┌──
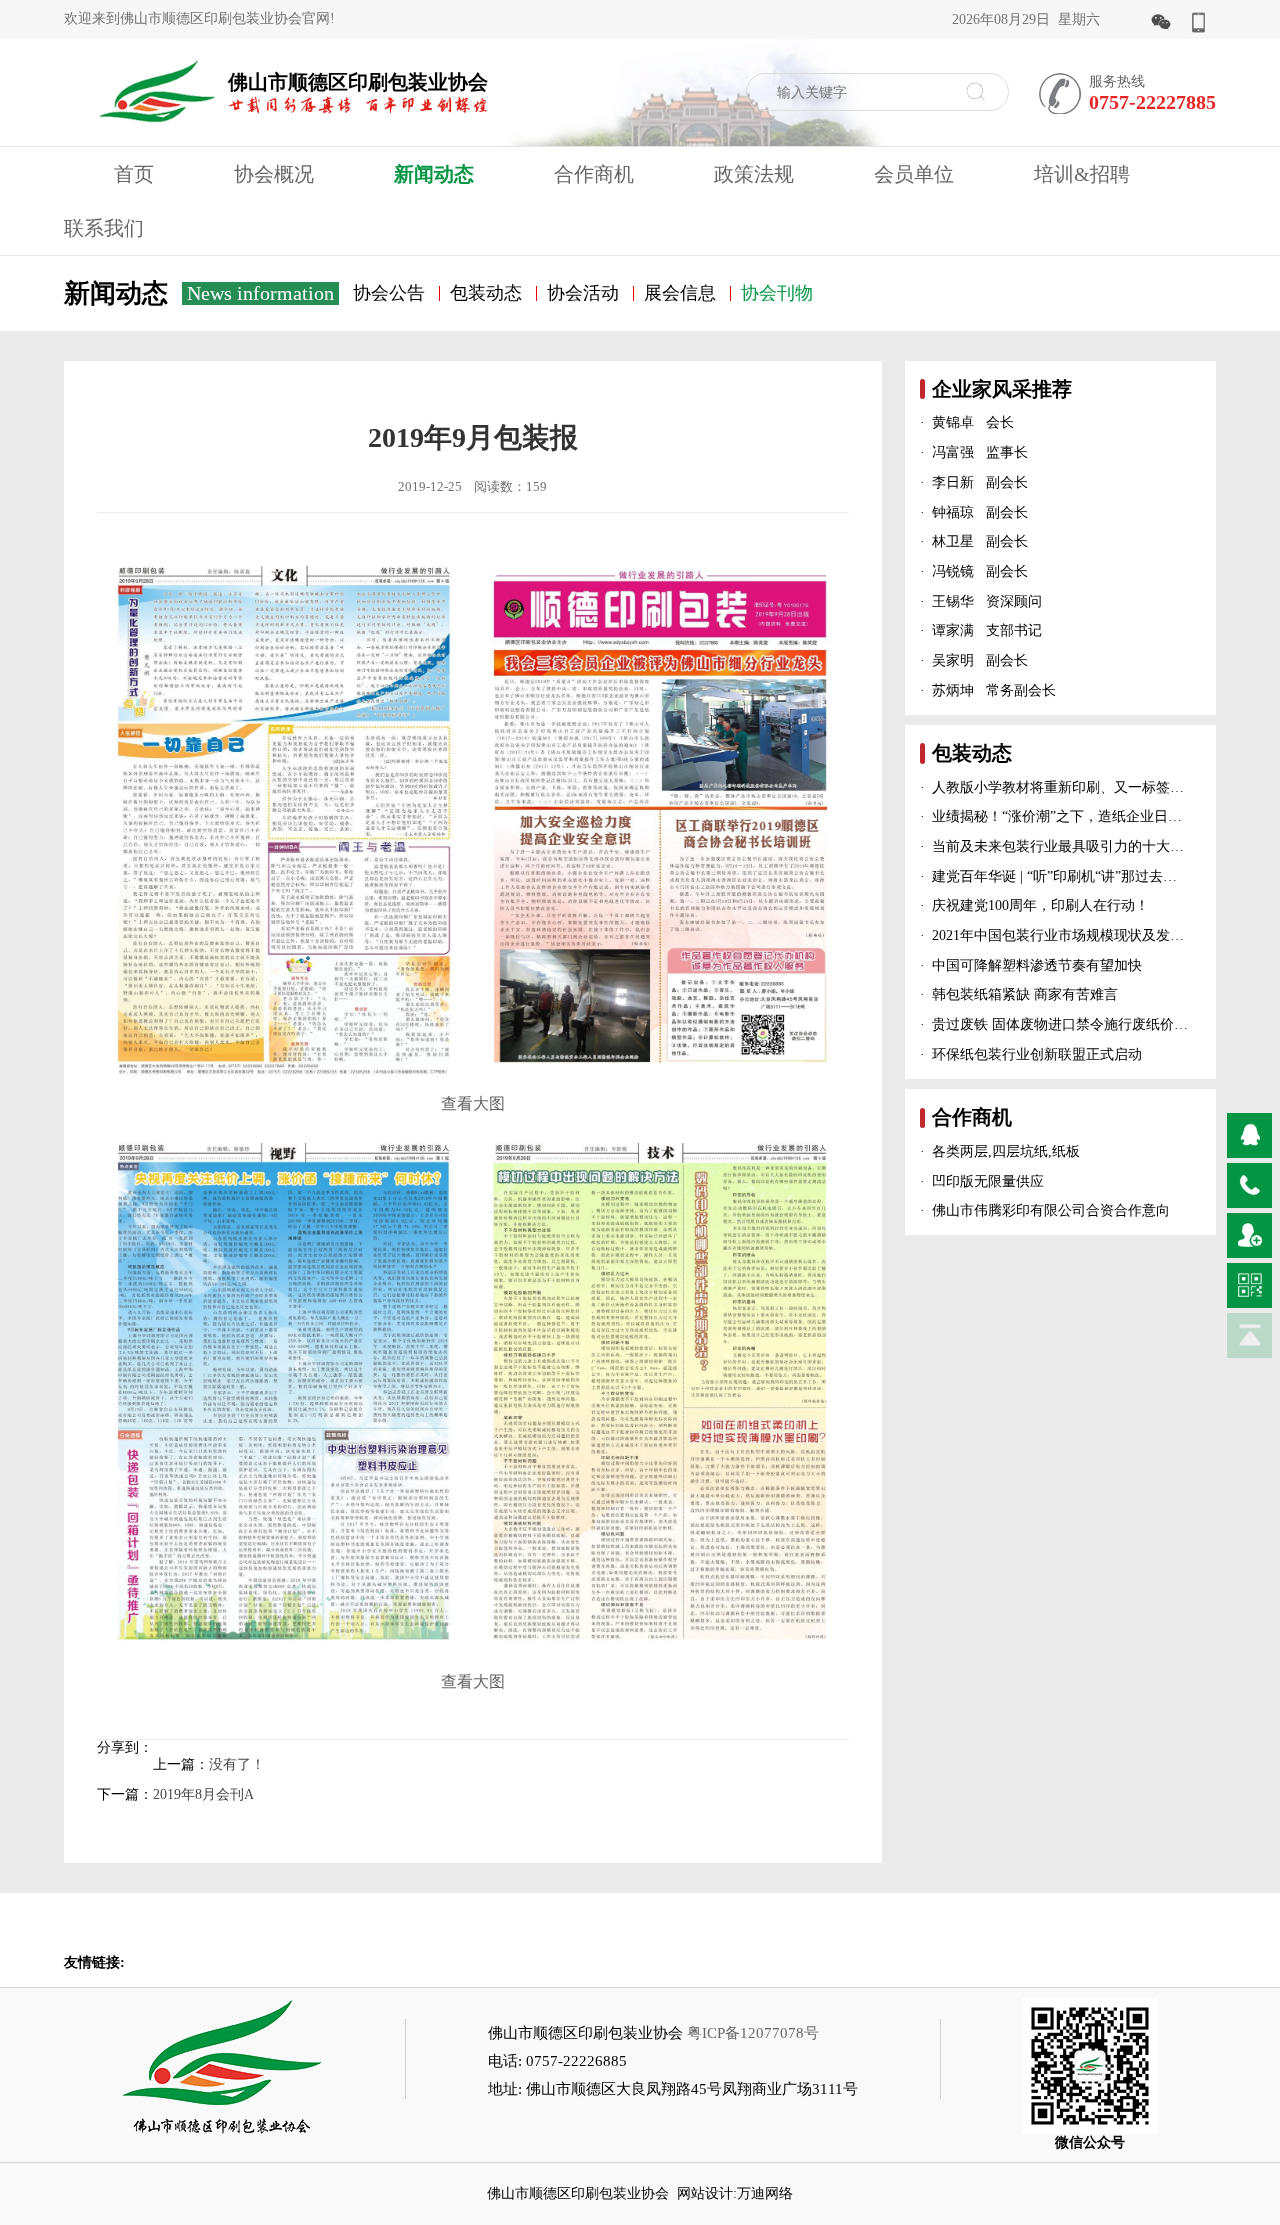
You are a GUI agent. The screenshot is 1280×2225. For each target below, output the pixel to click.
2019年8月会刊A (203, 1794)
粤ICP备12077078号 (753, 2033)
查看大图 (473, 1103)
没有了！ (237, 1764)
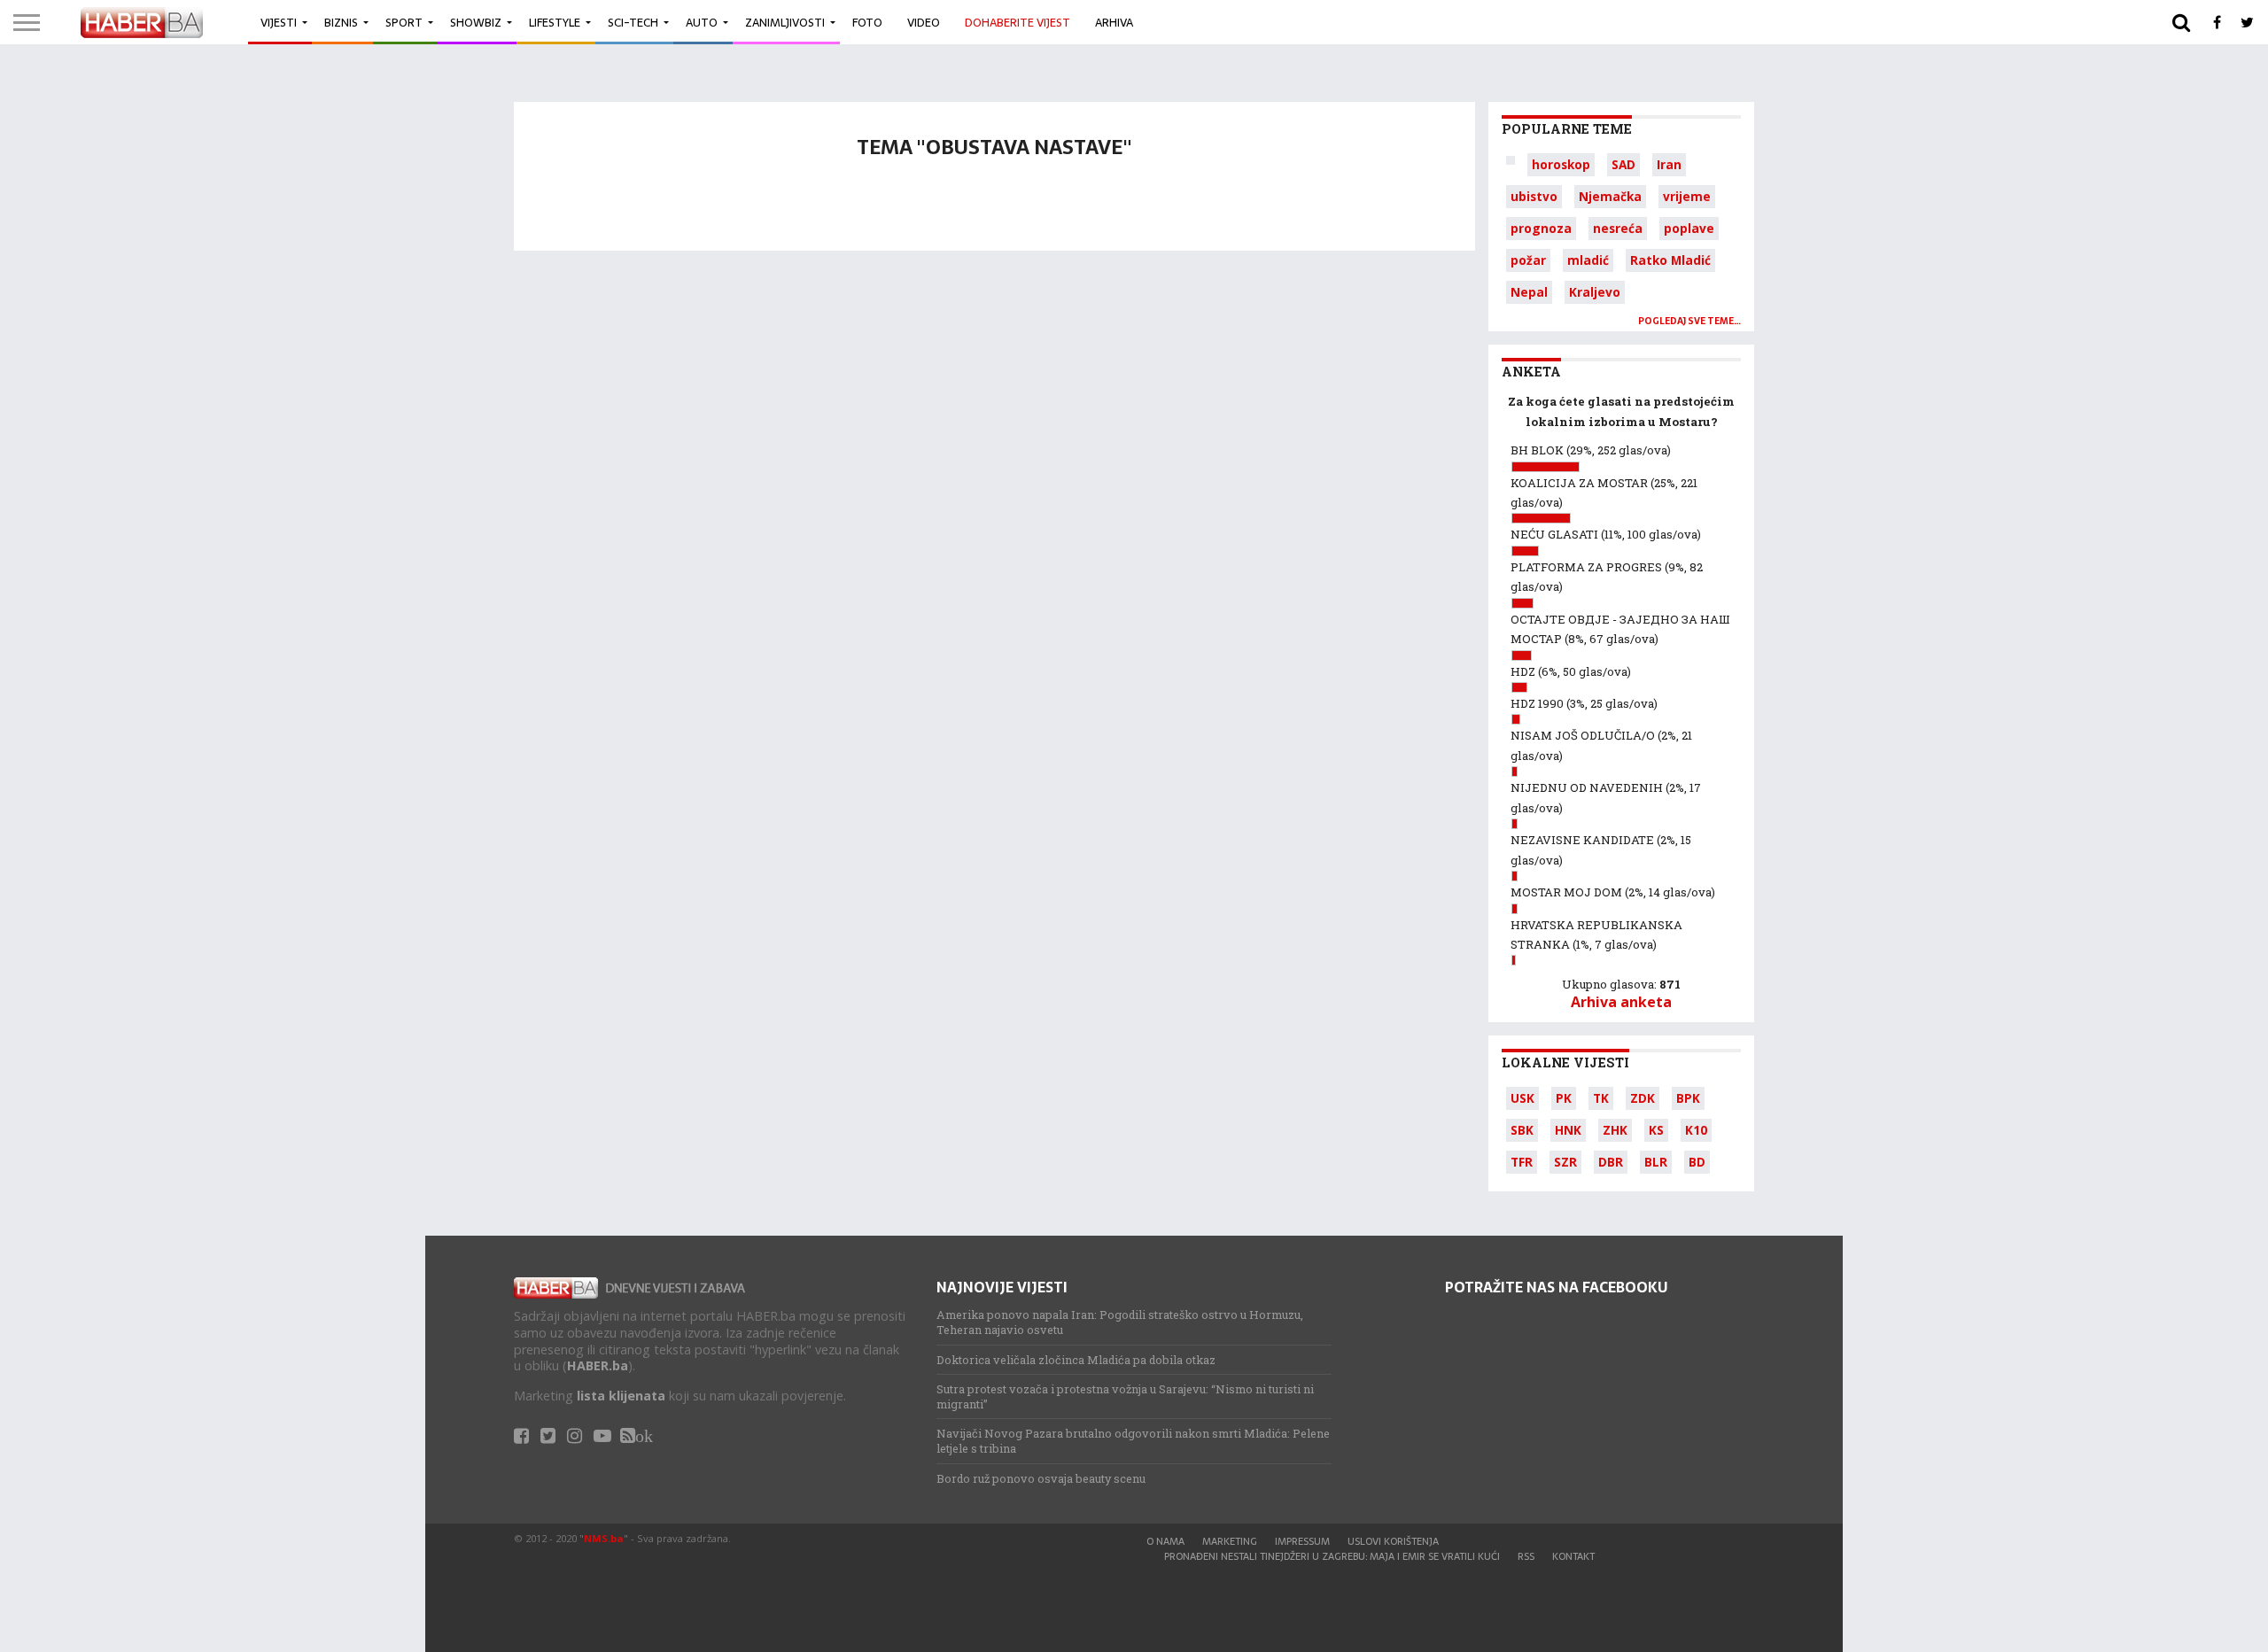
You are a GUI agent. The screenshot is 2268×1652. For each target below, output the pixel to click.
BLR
└──
■ EXERCISE BRIEF
Transcribe all of the data above verbatim but omit every picture.

■ RESPONSE AREA
You are a GUI agent. The screenshot is 1280×2225. For each target below, output the pixel to click.
2019年8月会刊A (203, 1794)
粤ICP备12077078号 (753, 2033)
查看大图 (473, 1103)
没有了！ (237, 1764)
You are a GUI agent. The screenshot is 2268×1652. For each target below, output the pixel to click.
BLR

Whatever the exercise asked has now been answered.